5.2. Inferring social intentions

In social tasks, patients overall tended to perform less well than healthy controls, but this tendency did not reach significance. As expected, schizophrenic patients were also found to significantly favour the ‘tit-for-tat’ (TFT) mode of reciprocity, by preferentially attributing intentions congruent with that mode to the second agent (i.e. defect if previous defection, cooperate if previous cooperation) to the expense of others (i.e. always defecting, always cooperating). However, two main results made them diverge from healthy participants. First, while healthy participants showed an early preference toward TFT intentions in the baseline session (that is, prior to being biased), patients did not. As a result, patients were found to provide lesser responses toward TFT intentions than controls did in the bias session. Second, this lesser interest for TFT intentions was concomitantly associated with the number of correct responses improving to a greater extent than those of healthy participants as the amount of visual information increased. Finally, the more the negative symptoms were severe, the less patients were sensitive to the bias, i.e. the less they responded toward the preferred mode of reciprocity. Accordingly, the more the negative symptoms were severe, the more patients relied on the visual information to make their decision.

Crucially, this pattern of performance was the exact opposite of the one we observed in the non-social tasks. One explanation for this result might reside in the fact that social conditions – which required paying attention to both the first and second player’s intention –, were more demanding than non-social ones. However, if that was the case, poorer performances should have been observed in these conditions. Yet, schizophrenic patients performed at comparable levels across non-social and social experiments, indicating that the lesser effect of the bias on patients’ social decision is accounted for by the type of intention considered rather than by the difficulty of the task.

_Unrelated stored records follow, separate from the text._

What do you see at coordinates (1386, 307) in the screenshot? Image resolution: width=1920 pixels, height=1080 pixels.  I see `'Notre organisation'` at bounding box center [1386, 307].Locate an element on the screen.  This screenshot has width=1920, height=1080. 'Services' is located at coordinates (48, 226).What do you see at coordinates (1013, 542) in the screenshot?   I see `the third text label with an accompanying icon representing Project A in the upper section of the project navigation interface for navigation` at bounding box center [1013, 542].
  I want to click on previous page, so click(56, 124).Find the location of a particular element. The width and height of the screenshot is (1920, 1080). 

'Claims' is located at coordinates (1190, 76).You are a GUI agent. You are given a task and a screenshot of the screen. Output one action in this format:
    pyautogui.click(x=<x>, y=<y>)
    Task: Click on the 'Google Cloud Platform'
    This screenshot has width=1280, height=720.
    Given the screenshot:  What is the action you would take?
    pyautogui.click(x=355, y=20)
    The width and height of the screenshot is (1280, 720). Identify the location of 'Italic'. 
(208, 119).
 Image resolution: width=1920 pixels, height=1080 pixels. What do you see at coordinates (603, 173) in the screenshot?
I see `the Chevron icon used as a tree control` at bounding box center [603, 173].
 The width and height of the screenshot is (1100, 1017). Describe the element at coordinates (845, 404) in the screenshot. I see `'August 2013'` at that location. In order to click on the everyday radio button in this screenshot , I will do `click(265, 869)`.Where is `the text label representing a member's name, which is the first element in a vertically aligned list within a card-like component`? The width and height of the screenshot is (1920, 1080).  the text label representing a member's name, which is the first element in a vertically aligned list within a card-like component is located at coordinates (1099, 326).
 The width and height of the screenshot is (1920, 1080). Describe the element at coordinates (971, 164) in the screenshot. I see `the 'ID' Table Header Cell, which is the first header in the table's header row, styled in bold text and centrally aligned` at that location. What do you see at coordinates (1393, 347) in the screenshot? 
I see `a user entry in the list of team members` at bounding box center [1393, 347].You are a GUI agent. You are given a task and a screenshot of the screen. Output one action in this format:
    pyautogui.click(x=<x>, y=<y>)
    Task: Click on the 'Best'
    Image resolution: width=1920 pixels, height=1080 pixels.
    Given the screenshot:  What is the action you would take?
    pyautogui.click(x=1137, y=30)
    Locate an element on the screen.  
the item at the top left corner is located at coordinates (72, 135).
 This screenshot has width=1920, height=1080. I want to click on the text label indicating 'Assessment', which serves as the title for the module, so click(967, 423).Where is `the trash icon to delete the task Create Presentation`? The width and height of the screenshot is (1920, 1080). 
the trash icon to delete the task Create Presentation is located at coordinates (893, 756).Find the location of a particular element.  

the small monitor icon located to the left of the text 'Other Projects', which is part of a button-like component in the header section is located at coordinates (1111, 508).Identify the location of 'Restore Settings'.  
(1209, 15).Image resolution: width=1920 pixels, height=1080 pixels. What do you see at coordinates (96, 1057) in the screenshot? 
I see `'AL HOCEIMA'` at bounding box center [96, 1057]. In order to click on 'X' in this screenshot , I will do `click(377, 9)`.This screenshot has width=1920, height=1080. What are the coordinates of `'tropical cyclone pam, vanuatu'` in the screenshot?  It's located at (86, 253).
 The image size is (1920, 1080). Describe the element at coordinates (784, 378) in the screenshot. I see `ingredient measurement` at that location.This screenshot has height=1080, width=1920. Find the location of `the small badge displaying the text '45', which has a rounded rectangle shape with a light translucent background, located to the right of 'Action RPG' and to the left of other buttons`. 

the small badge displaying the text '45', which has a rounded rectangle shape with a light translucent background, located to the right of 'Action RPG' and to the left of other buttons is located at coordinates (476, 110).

Two possible explanations may account for why the bias did not influence patients’ social inference to the same extent as it did for that of controls’. In healthy participants, situations identified as involving social interactions are generally prone to trigger domain-specific expectations concerning the way agents are likely to behave in such situations (Frith & Frith, 2006; Castelli, Happé, Frith & Frith, 2000). In the present study, healthy participants exhibited such expectations as early as the baseline session – with faster RTs in predicting intentions congruent with the TFT mode of reciprocity –, while patients did not. Moreover, we found that the more the negative symptoms were severe, the fewer patients responded toward this mode of reciprocity. It is therefore possible that social situations do not induce the same domain-specific expectations in negative patients which are normally observed in healthy participants. Impoverished social knowledge has been consistently argued to be an intrinsic feature of schizophrenia (Cutting & Murphy, 1990). Previous evidence also suggests that observable behavioural information derived from social interaction is abnormally used by negative patients in problem solving tasks (Bedell et al., 1998). The present results suggest, accordingly, that patients with severe negative symptoms do not properly use social domain-knowledge to predict what interacting agents are most likely to do. This is further echoed by the fact that patients compensated for this by overly relying on visual evidence.

Such over-reliance on visual, outer information, together with impoverished social expectations is consistent with the observation that patients with negative symptoms – such as anhedonia or alexithymia – tend to excessively focus on directly observable, external information, rather than inner experience (Taylor, 1994). However, fewer social expectations in schizophrenia do not necessarily imply that patients have none. Their responses in the bias session reveal that they are able to acquire and use knowledge about social situations. This suggests an alternative explanation for their pattern of performance: in a series of ToM tasks with stories depicting interacting agents, Sarfati and colleagues have shown that patients preferentially based their interpretation of intention on socially familiar experiences rather than on the context of the story (Sarfati et al., 1997). Drury and coworkers also found that schizophrenic patients are prone to be distracted by the relations between the story characters and their own personal experiences (Drury et al., 1998). One cannot therefore preclude that patients do have strong expectations of how agents are supposed to interact, but that these expectations are abnormally related to their own (inappropriate?) social experience. Selecting social intentions congruent with the context of the task would therefore require them to disengage from these prior expectations. This would be a costly process which in our task could be accounted for by patients’ increased reaction times toward TFT intentions.